Она врезала ему коленом между ног с безжалостной точностью, заставив задохнуться и покачнуться, а затем свалиться на пол, как карточный домик под кувалдой. Джезаль со стоном сполз на ковер в том особом, остром приступе боли, какой вызывает лишь удар по яйцам. Утешало его одно: он оказался прав.
Его королева и впрямь была женщиной на редкость пламенной и страстной.
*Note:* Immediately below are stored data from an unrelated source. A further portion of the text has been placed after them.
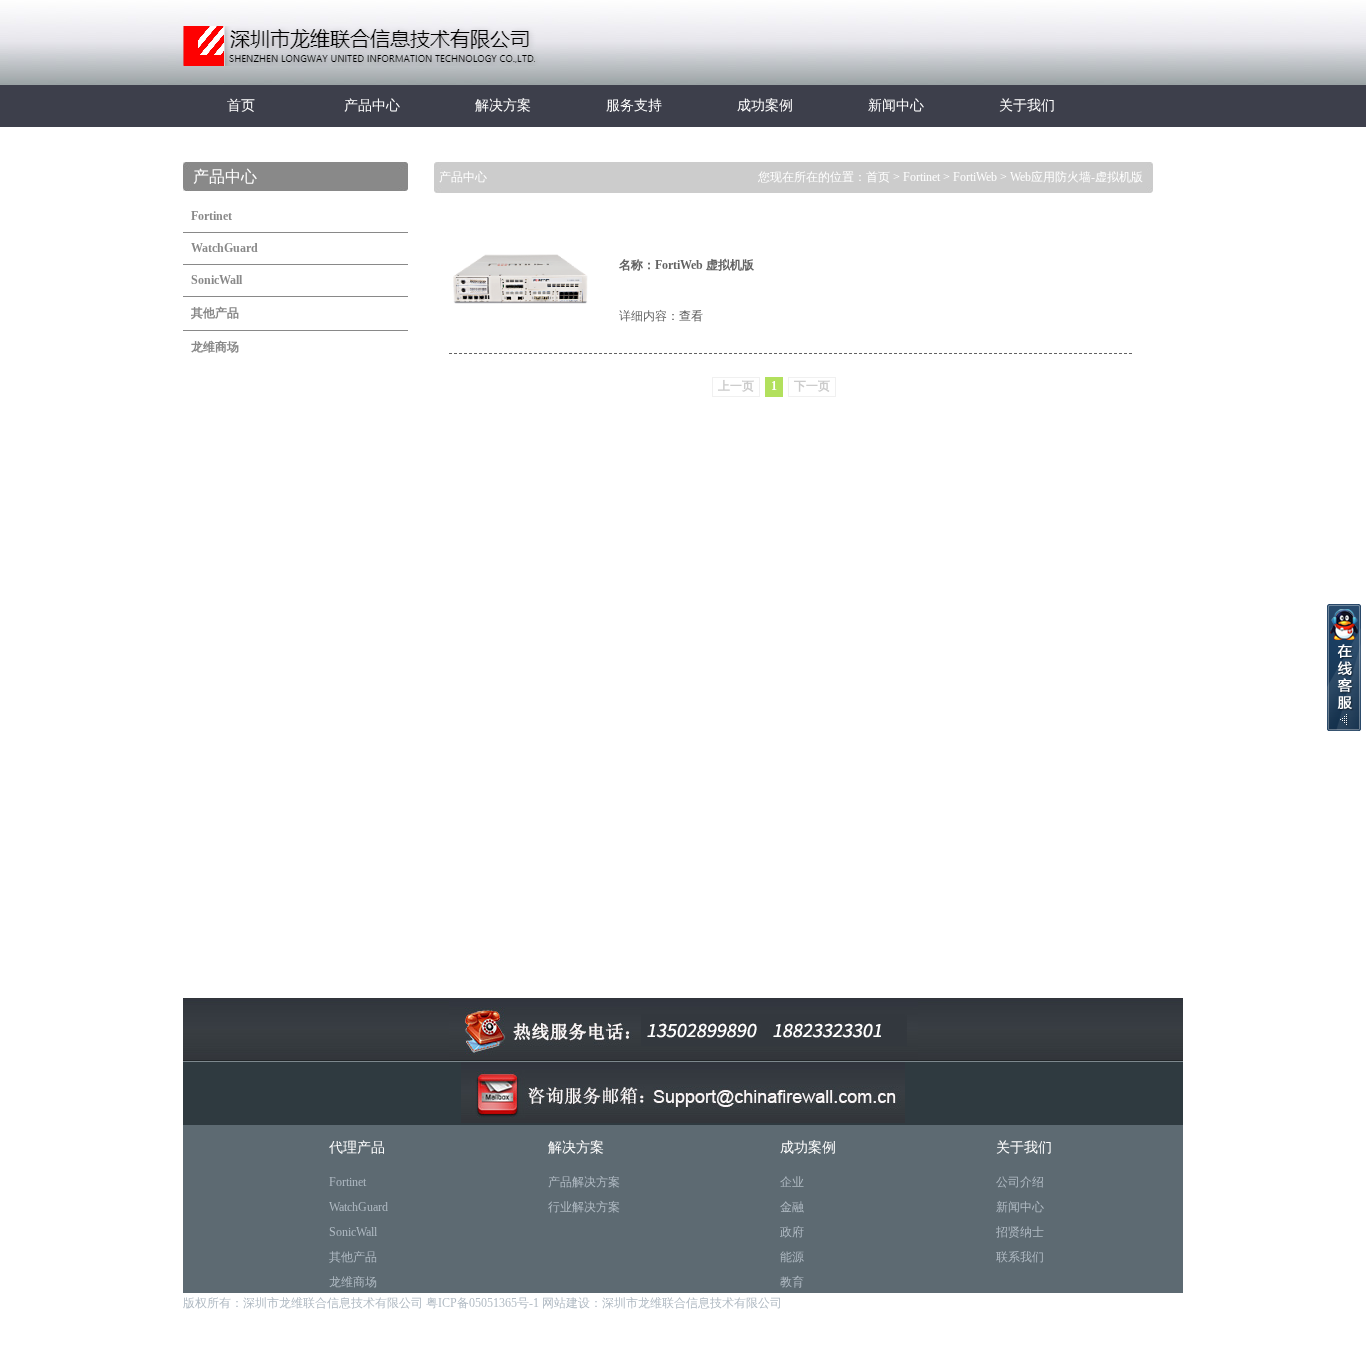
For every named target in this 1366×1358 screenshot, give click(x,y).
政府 (792, 1232)
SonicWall (353, 1232)
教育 (792, 1282)
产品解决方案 (584, 1182)
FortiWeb (975, 177)
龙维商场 (353, 1282)
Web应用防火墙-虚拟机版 (1076, 177)
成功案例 (765, 105)
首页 (241, 105)
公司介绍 (1020, 1182)
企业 (792, 1182)
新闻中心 (896, 105)
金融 (792, 1207)
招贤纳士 (1020, 1232)
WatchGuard (358, 1207)
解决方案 (503, 105)
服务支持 (634, 105)
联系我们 (1020, 1257)
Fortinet (921, 177)
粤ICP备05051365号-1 (484, 1303)
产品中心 (372, 105)
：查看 (685, 316)
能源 (792, 1257)
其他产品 (353, 1257)
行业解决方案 (584, 1207)
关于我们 (1027, 105)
Из его глаз катились слезы, и не только от боли, ужасного удивления и внезапного разочарования. В гораздо большей степени они были вызваны нараставшим ужасом. Он очень сильно ошибся, оценивая чувства Терезы. Она улыбалась на людях, но сейчас, в интимной обстановке, всячески выказывала свое презрение и к самому Джезалю, и ко всему, что имело к нему отношение. Он был незаконнорожденным и вряд ли мог когда-либо это изменить. Кроме того, он понял, что брачную ночь ему предстоит провести на полу спальни. Королева уже прошла на другую половину комнаты, и занавеси на балдахине плотно задернулись.
День седьмой
Незваные гости с востока снова появились прошлой ночью. Подобрались в темноте, нашли место, взобрались на стену и убили часового. Затем они установили лестницу, и к тому времени, когда их обнаружили, целая толпа дикарей проникла в крепость. Крики разбудили Ищейку, который и так спал вполглаза. Он вскочил в темноте, запутавшись в одеяле. Враги в крепости! Люди бежали и кричали, тени мелькали в потемках, началась паника и неразбериха. Бойцы сражались при блеклом свете звезд, при свете факелов и совсем без света, клинки разили наугад, не видя цели, сапоги спотыкались и выбивали тучи ярких искр из заложенных в углубления лагерных костров.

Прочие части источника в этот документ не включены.